Selling ropes — optimal design
Now change focus from the buyer to the seller and specifically, its research and development department. Their typical setup is to propose a fairly large number of rope variations, like versions A1,A2,…,A10 based on how the production might be varied. A common procedure of development is to predict the rope performance of each version by formulating and running a corresponding mathematical model. The best version may then be chosen based on the model results. Relying upon precise numbers, almost certainly only one version will be selected. If the modeling error happens to exceed the difference to the second best version, there is a risk of not choosing the best design. Awareness of the problem of imperfect modeling, suggest that several versions may qualify for final experimental testing. Clearly, a relevant quantified uncertainty is required to avoid incorrect rejection.
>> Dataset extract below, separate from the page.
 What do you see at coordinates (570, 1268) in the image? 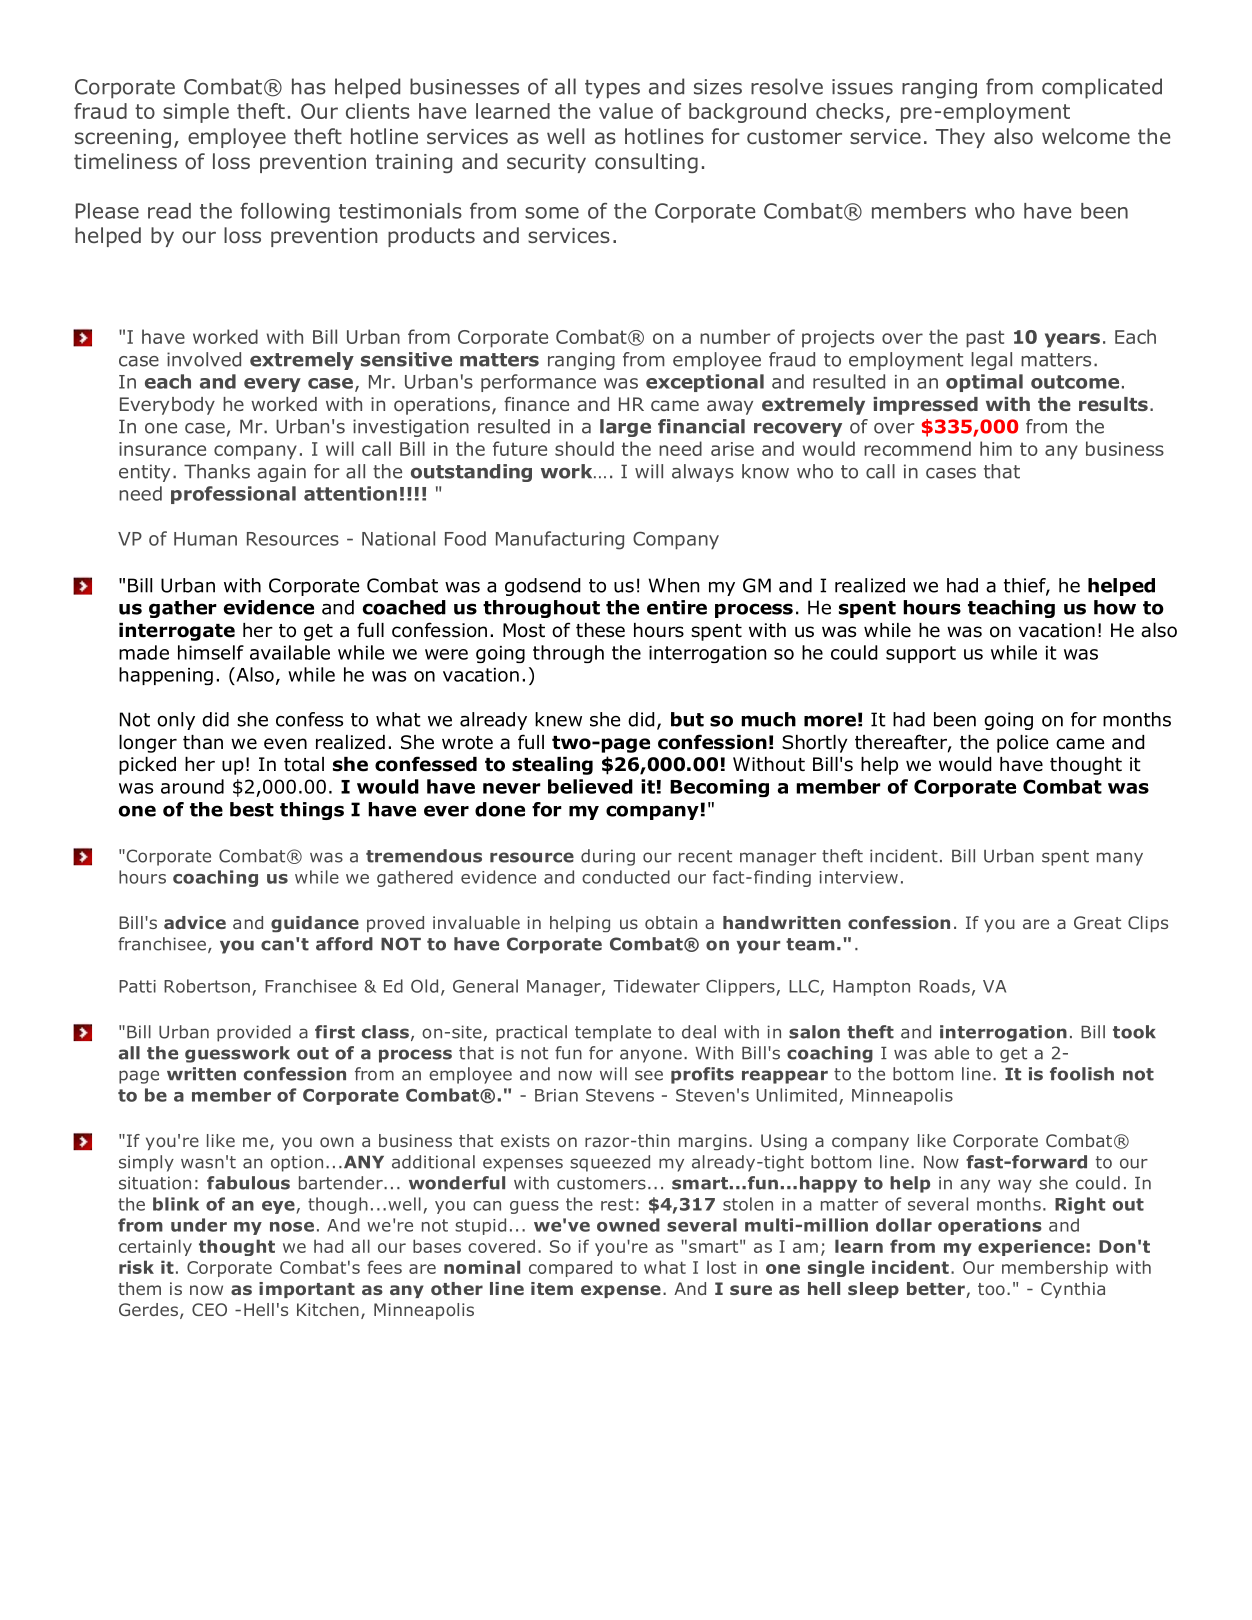
I see `compared` at bounding box center [570, 1268].
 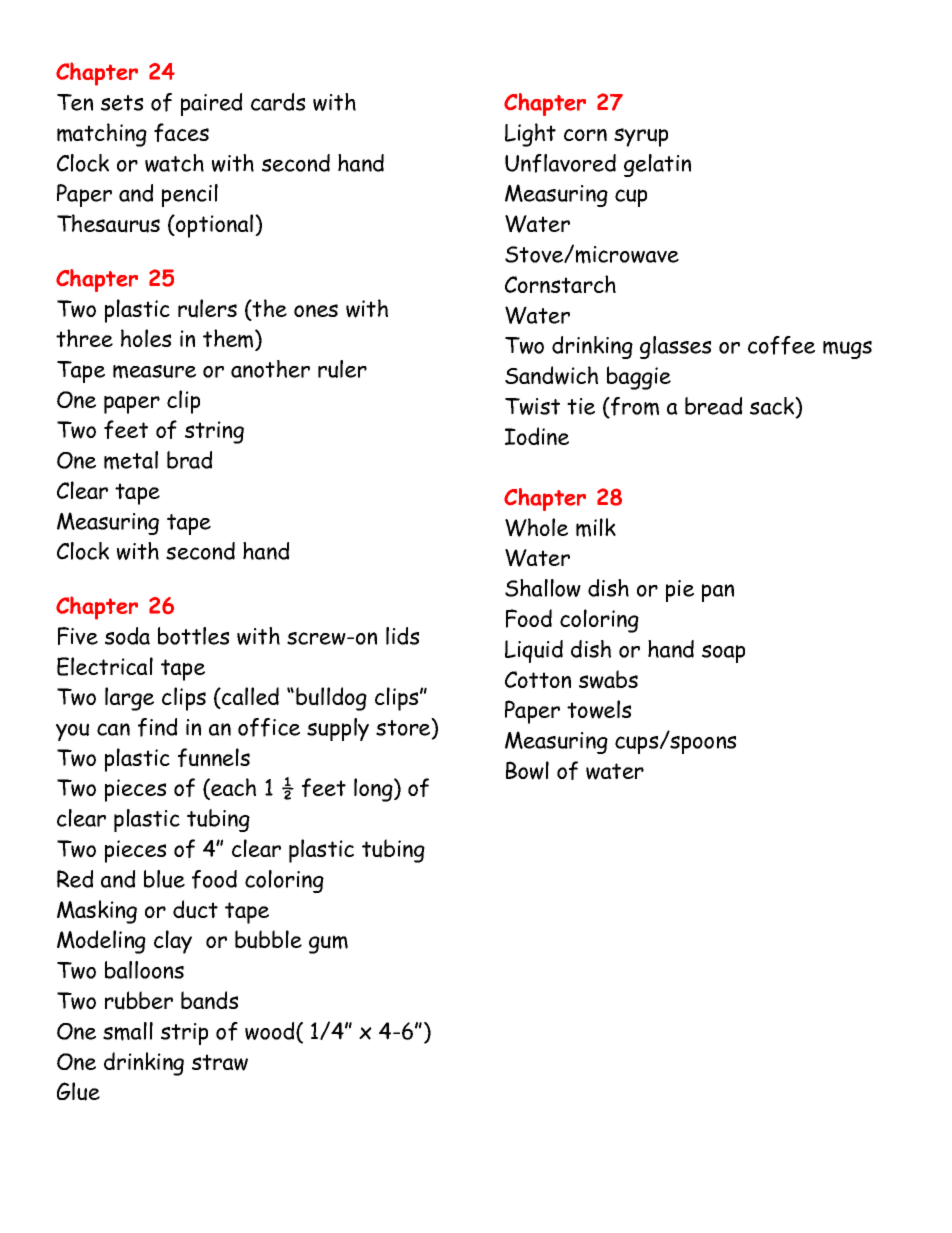 What do you see at coordinates (530, 135) in the screenshot?
I see `Light` at bounding box center [530, 135].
Thus,

    If we believe in modeling as a general method for selection in product development, we are obliged to evaluate its uncertainty properly, or at least conservatively.

The modeling uncertainty is in fact often underestimated due to the prevailing ignorance of parameter dependencies, likely inherited from statistics where, on the contrary, it is often an appropriate assumption. The principal objection here is that model results per definition are always correlated, which implies that uncertain parameters of optimal models must be correlated!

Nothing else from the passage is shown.